We have a kind of inside-out thing going on here. On the one hand, we’re invoking the proto to do the multiple dispatch, but the proto is actually just calling a wrapper, which wants to have its own candidate list. That is, if you imagine a stack of dispatchers, we have the candidate list for the multi-dispatcher in our hands when we invoke the proto, but it instead wants to push a wrapper dispatcher on the stack to go through the wrapper candidate list. It’s not until we hit the {*} – if we ever do – that we need to take the candidate list from the scope we captured a reference in (or invoked from, in the simple case) and give it to the multi-dispatcher.

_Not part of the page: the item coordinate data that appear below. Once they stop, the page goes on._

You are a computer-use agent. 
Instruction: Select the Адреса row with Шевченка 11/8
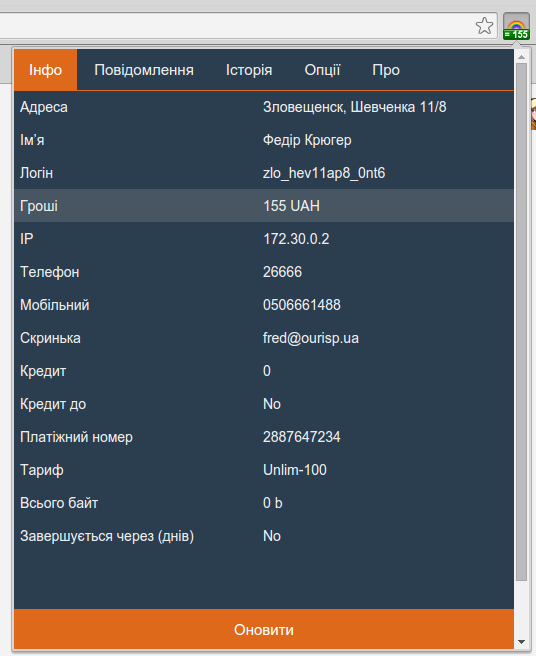point(264,107)
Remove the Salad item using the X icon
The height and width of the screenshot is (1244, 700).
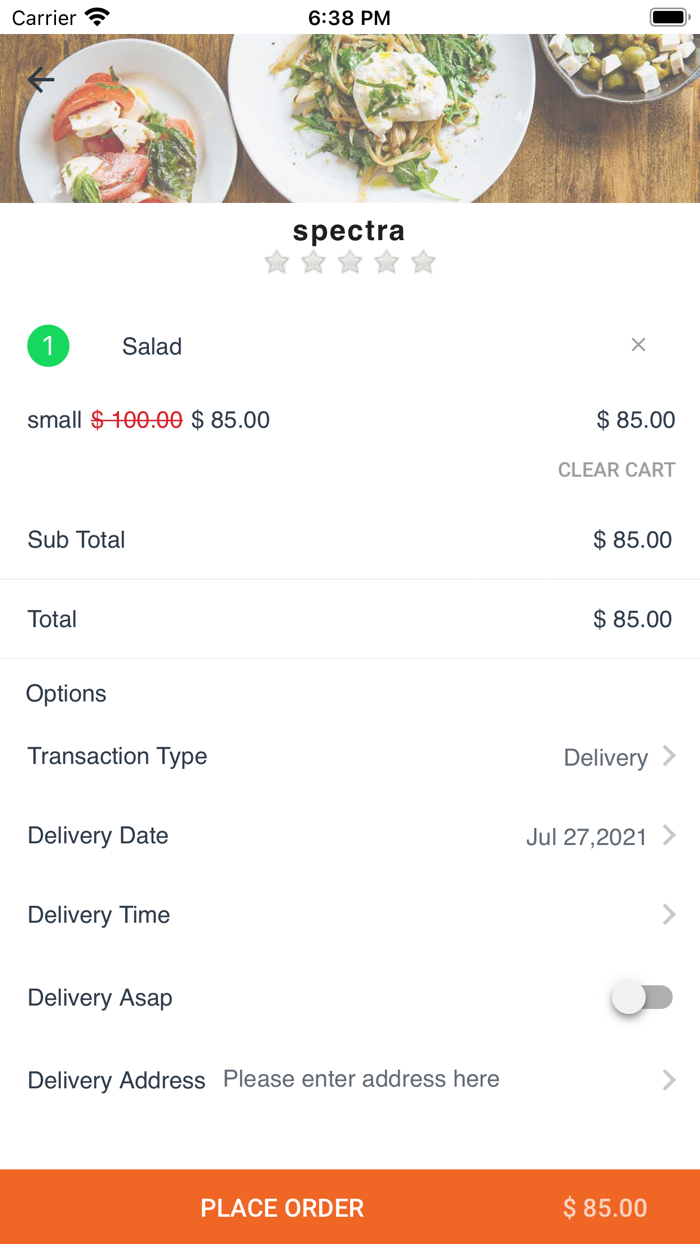click(x=638, y=344)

And coming up with a robust – let alone performant – implementation of this is what’s currently tying me in knots. I didn’t even talk about closure semantics yet. Consider:

class Drink { }
class Beer is Drink { }

proto foo($x) { * }

my $c;
multi foo(Beer $x) { $c = { nextsame } }
multi foo(Drink $x) { say "badger" }

foo(Beer.new);
$c for ^4;

For this to work, the current state of the candidate list iteration also needs to be lexically scoped too. We currently make this work in the methods case in Rakudo by making the dispatch state immutable and storing it in a lexical. Anyway, it’s yet another thing to consider into the design.

I guess my overall gripe here is that we’re going from a model that) is easy enough to implement and understand (despite having some real issues for “power users”), to something that seems to have a less obvious clean implementation, makes people write more boilterplate and relies on inlining optimizations to be decently performant. And while the specification offers the implementor a wish list of things that should work, there’s not so much in the way of guidance on how one might actually structure things.